Now faith is the assurance of things hoped for, the conviction of things not seen.
—Heb. 11:1
Big churches can be glorious: The programs, the huge choirs, the enormous staffs, the campuses with multiple buildings, the parking lots. In our day and age when everybody expects to have their needs met not sometime in the future, but right now, it’s easy to see why big churches keep getting bigger, while small churches are left wondering if they’ll still be here in a hundred years.
So we get discouraged when we compare ourselves to a megachurch. They really do have something wonderful going on. Just this year, in fact, a local La Jolla congregation decided to give up being the church as they’d known it. The work was just too difficult and the future too uncertain. They still had a congregation, and I guess they kept it, but they decided to cease being the church they’d been and allowed a megachurch to move in and be the church for them.
I’m not saying a megachurch is not a church, or that they don’t share the gospel, or that their members aren’t real Christians. I’m just saying they’re different from a small church. And they usually get a lot more attention.

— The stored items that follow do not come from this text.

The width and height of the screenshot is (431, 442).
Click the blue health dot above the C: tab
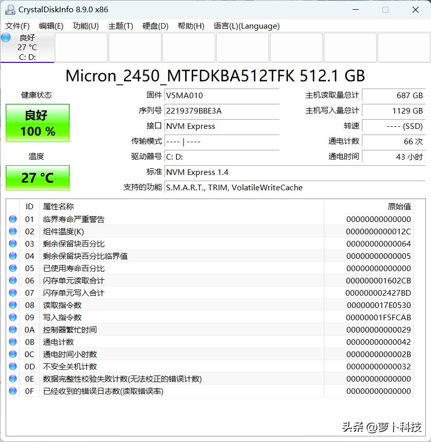pyautogui.click(x=6, y=37)
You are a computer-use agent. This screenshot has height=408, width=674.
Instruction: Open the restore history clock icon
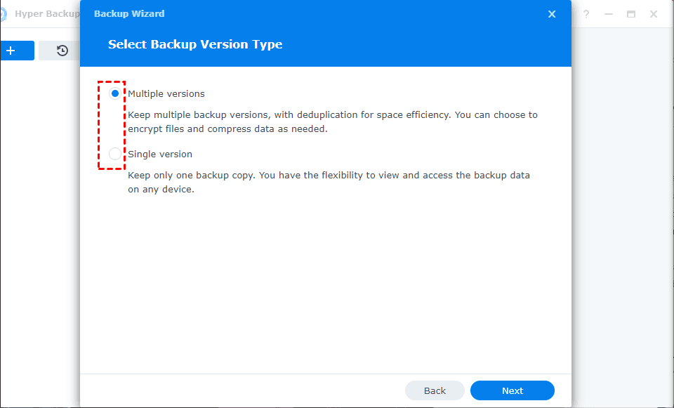coord(62,51)
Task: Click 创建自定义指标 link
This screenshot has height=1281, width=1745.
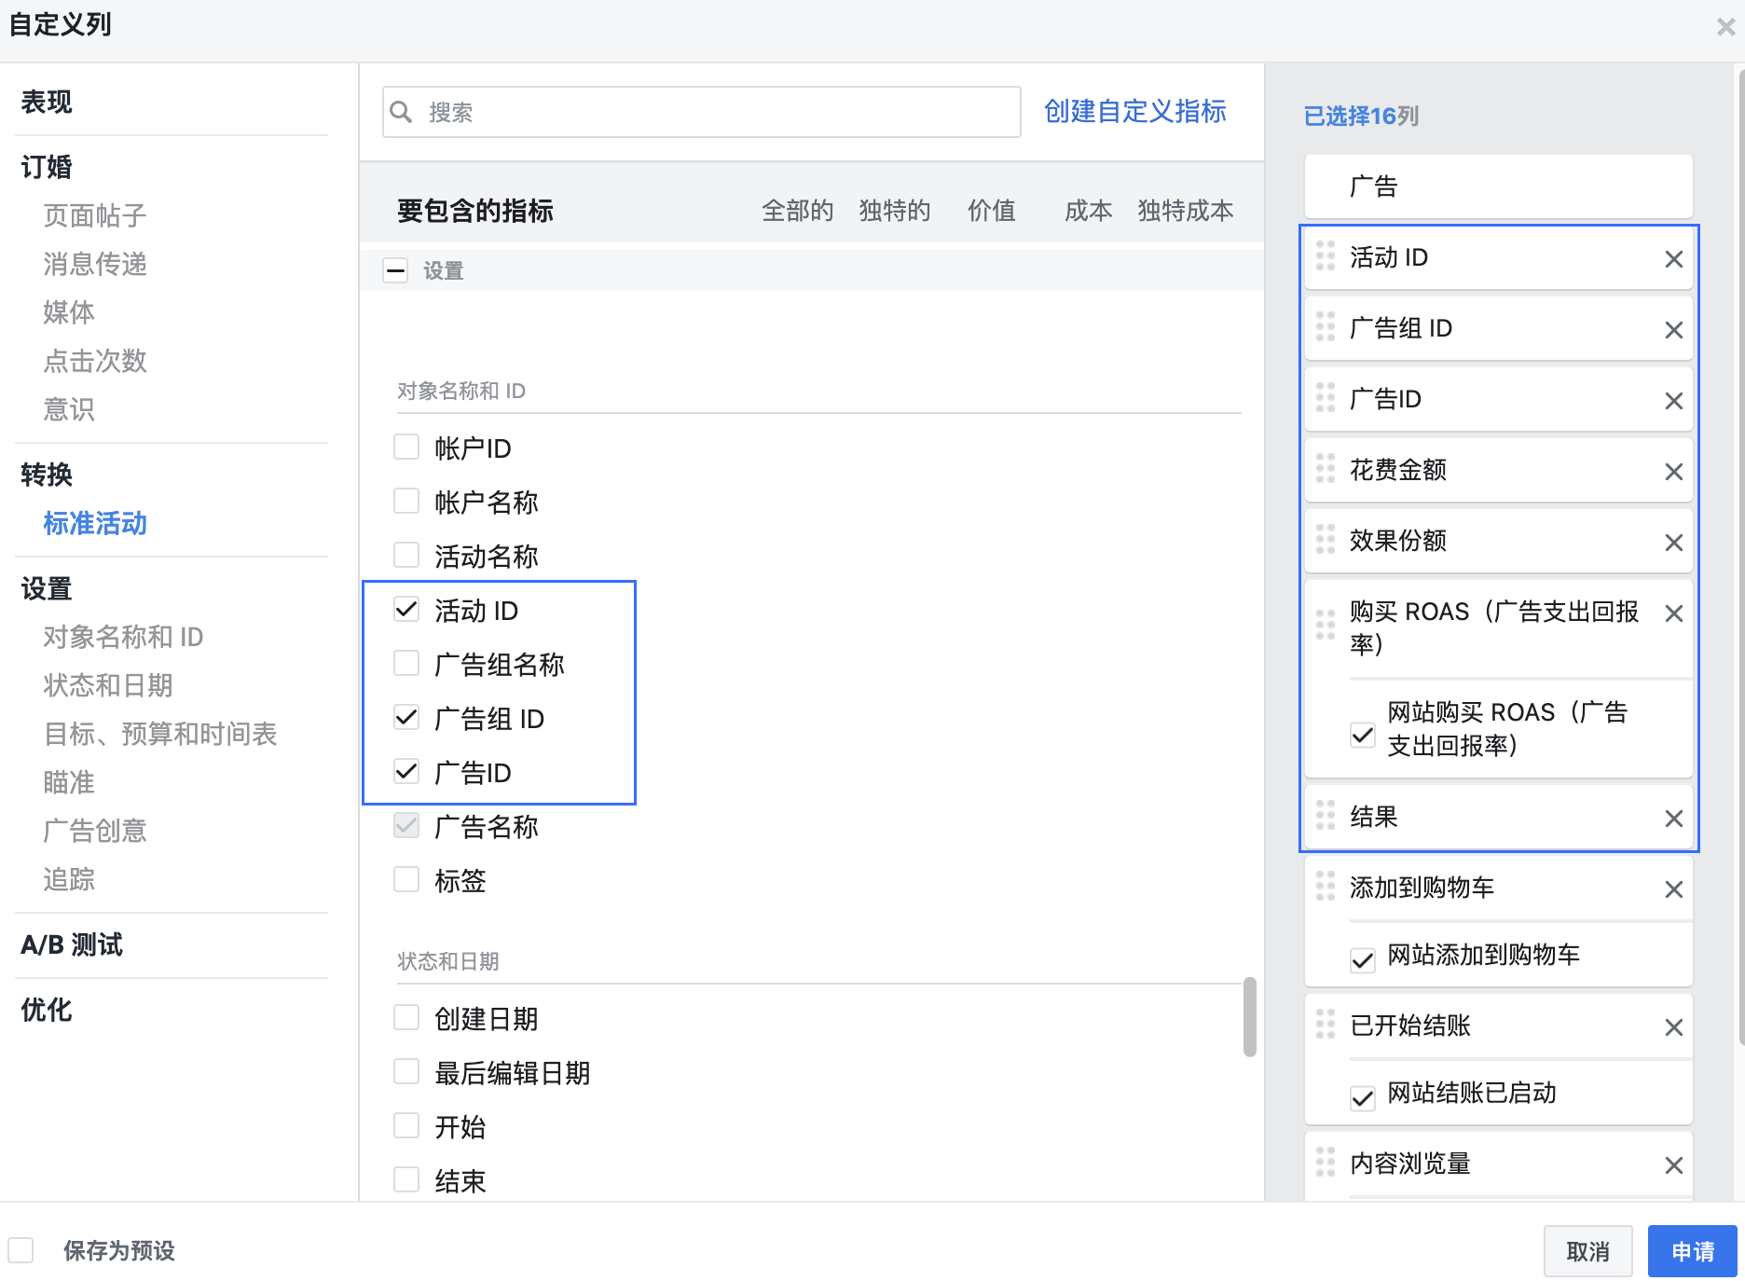Action: coord(1134,112)
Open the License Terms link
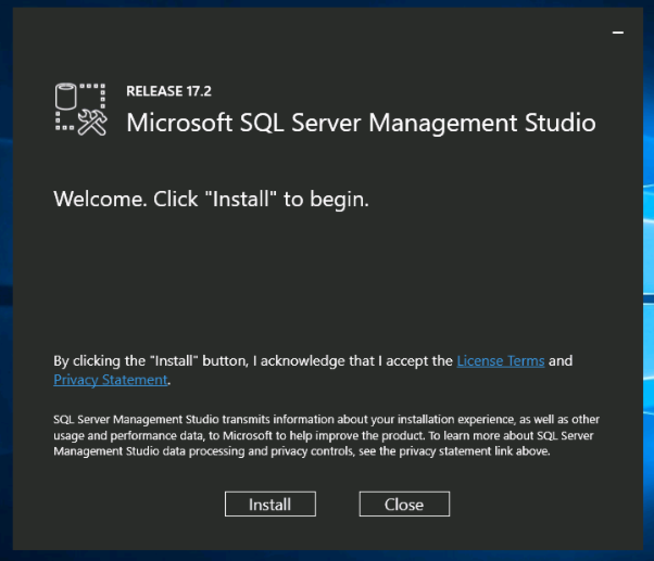 click(500, 361)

And so when I hear the words of Jesus at the beginning of this morning’s New Testament reading, “Don’t be afraid, little flock, for God’s future is your future,” I feel like he’s talking directly to me and you. I’m sure God’s promise is to the faithful of big churches as well as to small ones. But hearing Jesus so lovingly address his ragtag band of followers as a “little flock” gives me reason to hope that God loves small churches as much as God loves big ones. Though we have to pray for our daily bread more fervently than megachurches do, God still hears our prayers.
I’m going to be heading back to my hometown in northeastern Kentucky this week, and when I’m there I worship at one of two churches in Ohio. I love both old churches, but I am very confident that neither of them will still be opening their doors in a hundred years. I’m not even sure I’d give them five years at the rate they’re going. It’s not that their members didn’t pray hard enough or were too unwilling to be the body of Christ. But their communities simply moved away from them. They’re both urban churches in places where the city just dwindled.
When our La Jolla ancestors built a church on this corner, I’m sure they, too, must’ve been comforted by the words, “Don’t be afraid, little flock, for God’s future is your future.” They had faith that we’d be here in a hundred years, looking at the time capsule they placed in the cornerstone.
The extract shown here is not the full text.